### TRY IT
Among the entries beneath this sentence, how many lines include the word "element"? Only the number is wanted.

### DATA EXCERPTS
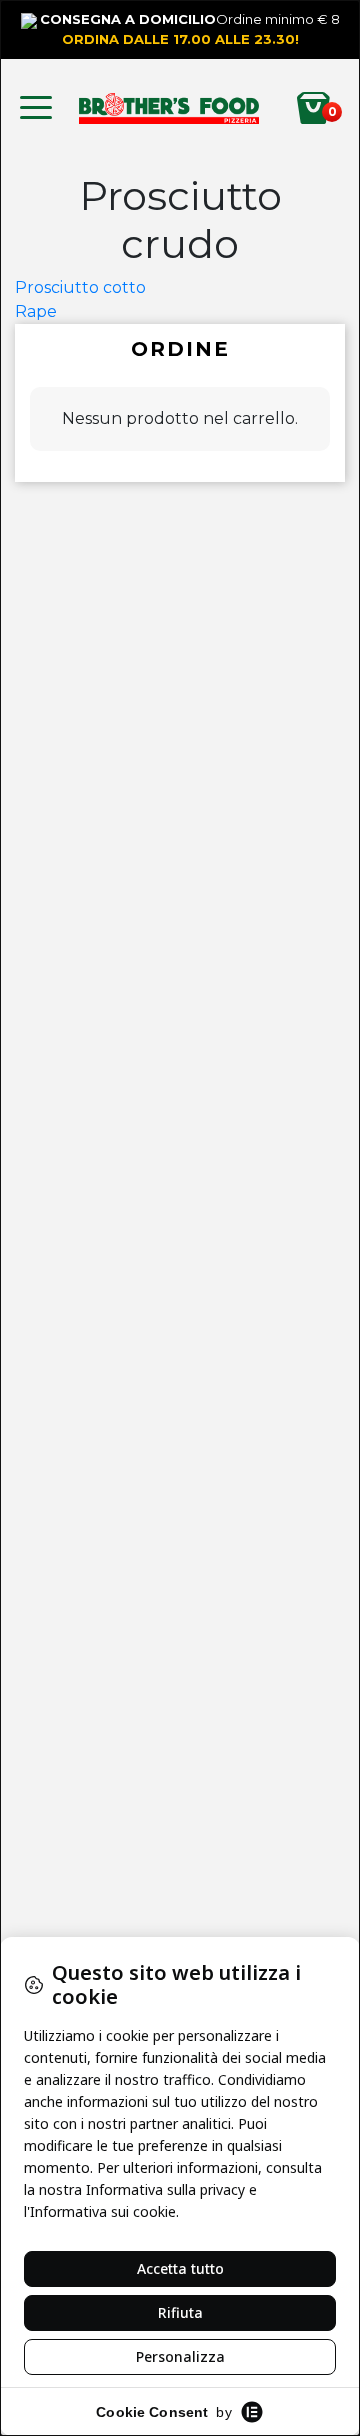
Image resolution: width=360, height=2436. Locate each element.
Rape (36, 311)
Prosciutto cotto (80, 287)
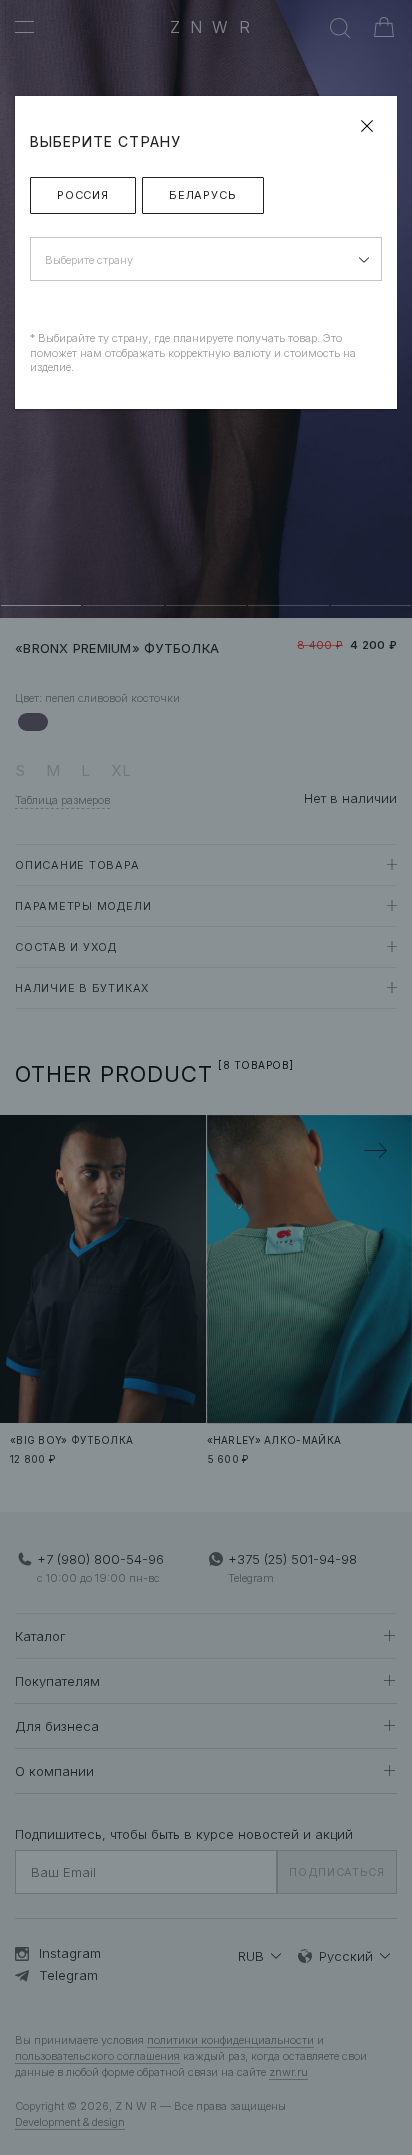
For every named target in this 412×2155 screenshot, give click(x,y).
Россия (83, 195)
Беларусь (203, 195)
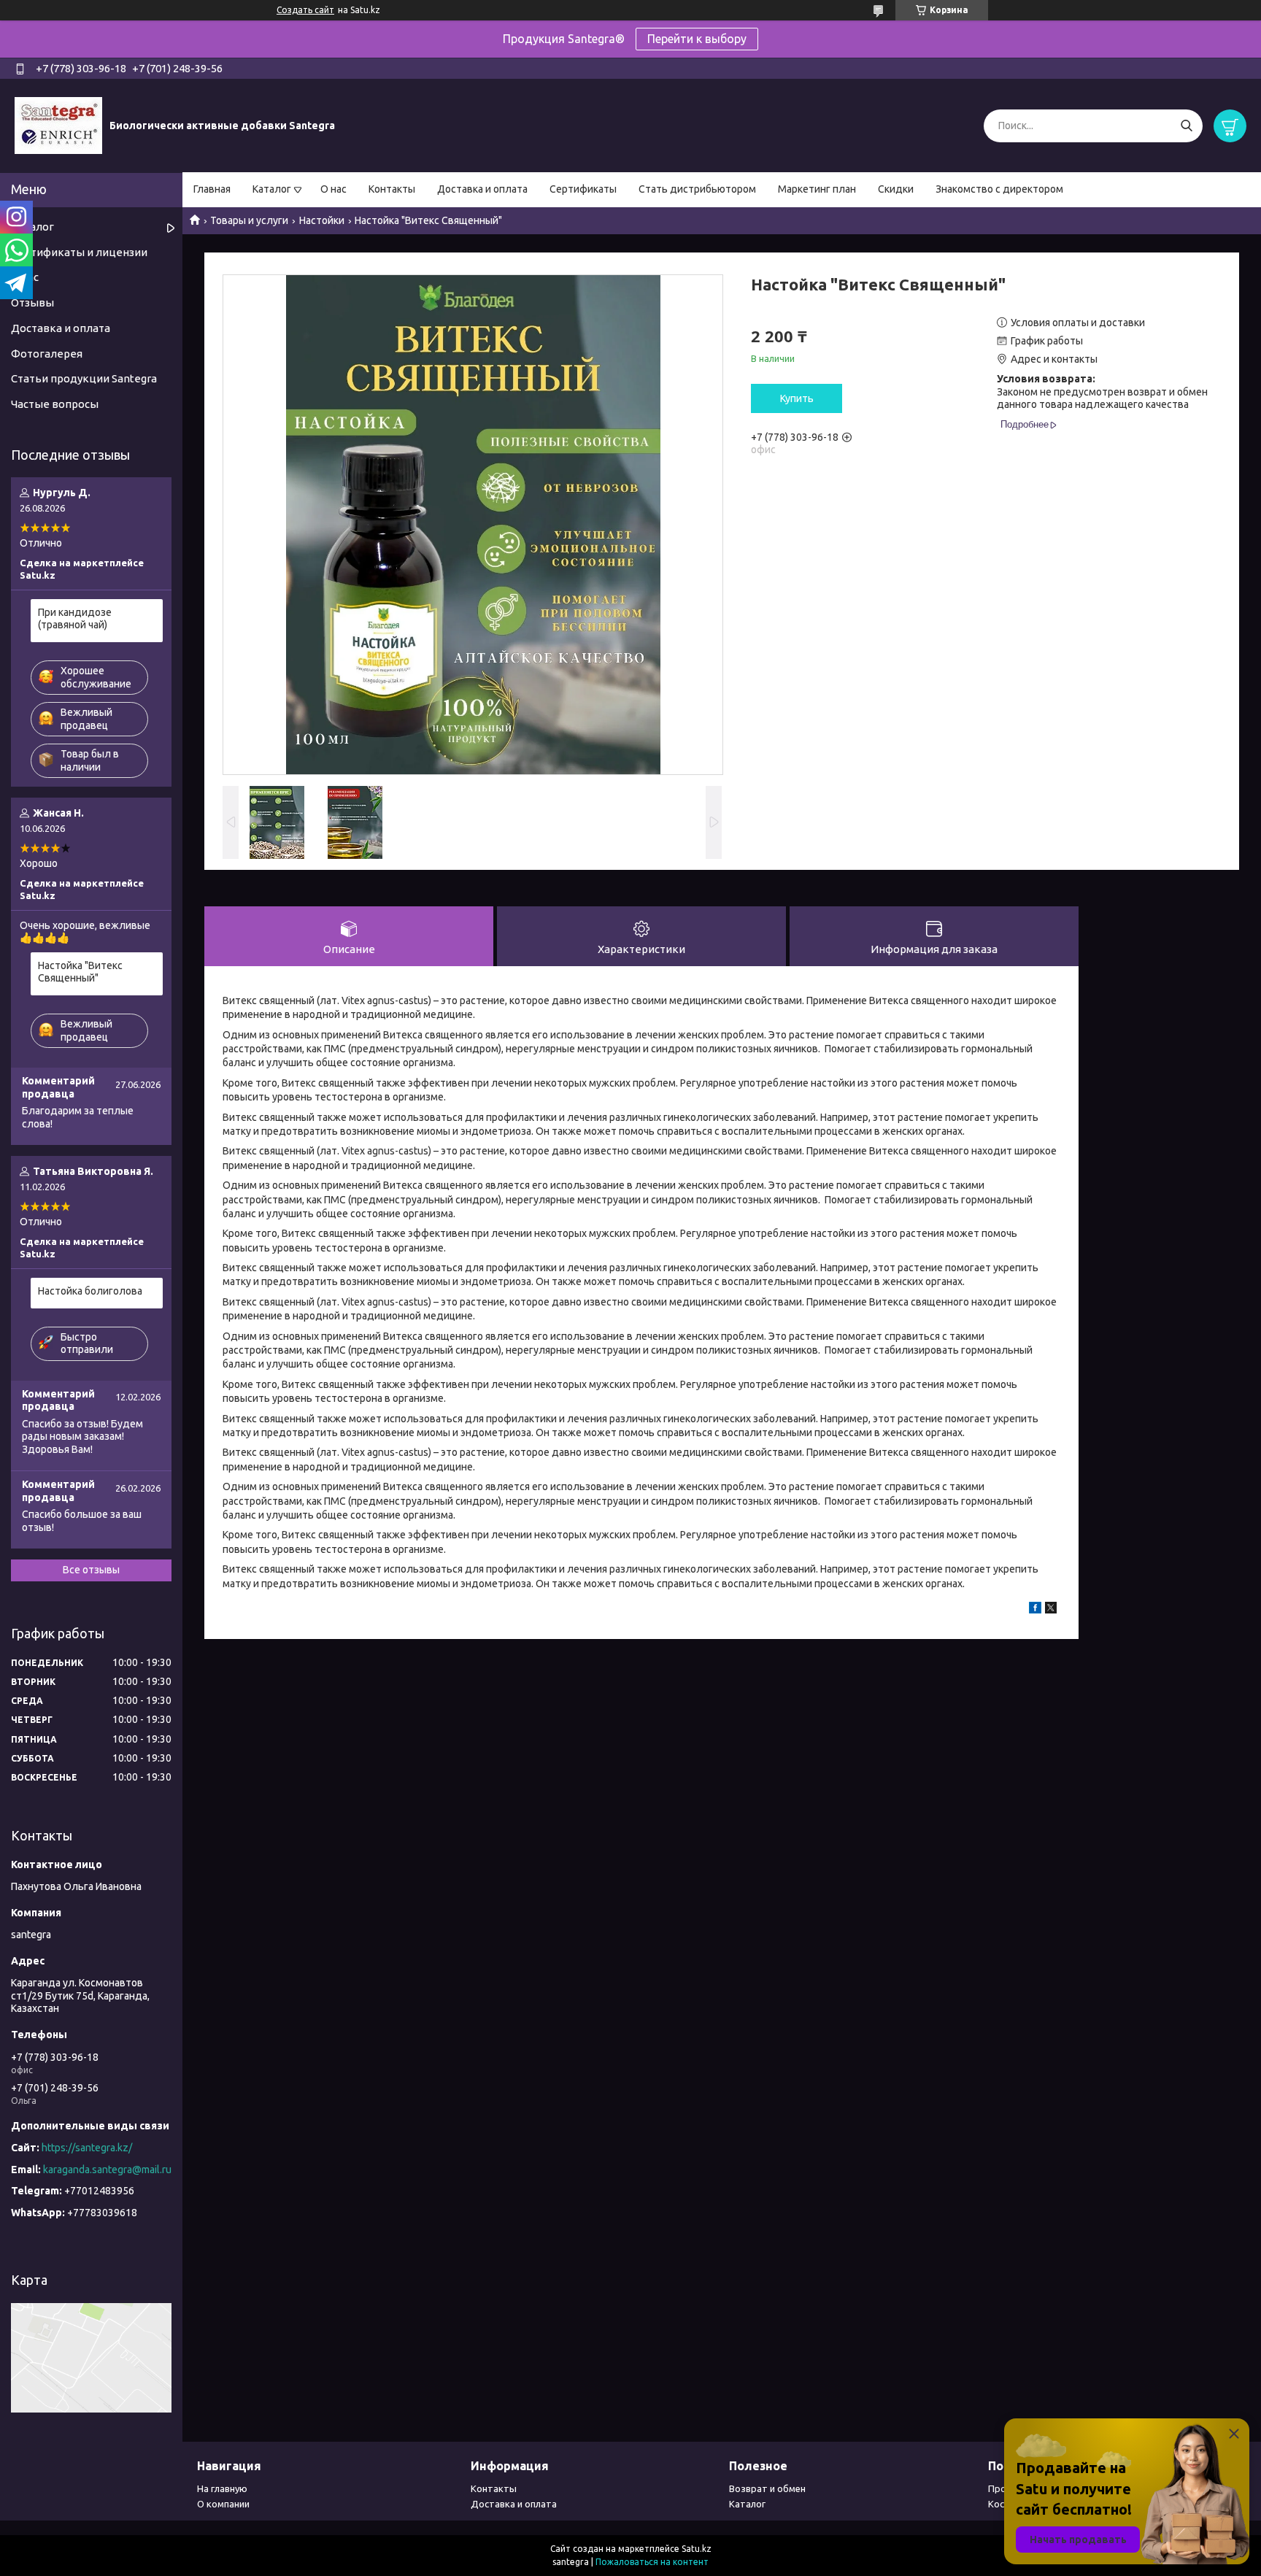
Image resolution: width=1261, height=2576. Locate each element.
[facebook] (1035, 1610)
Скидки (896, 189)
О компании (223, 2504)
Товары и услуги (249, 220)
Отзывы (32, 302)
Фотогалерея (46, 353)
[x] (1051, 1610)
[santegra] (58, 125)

### SOLUTION
2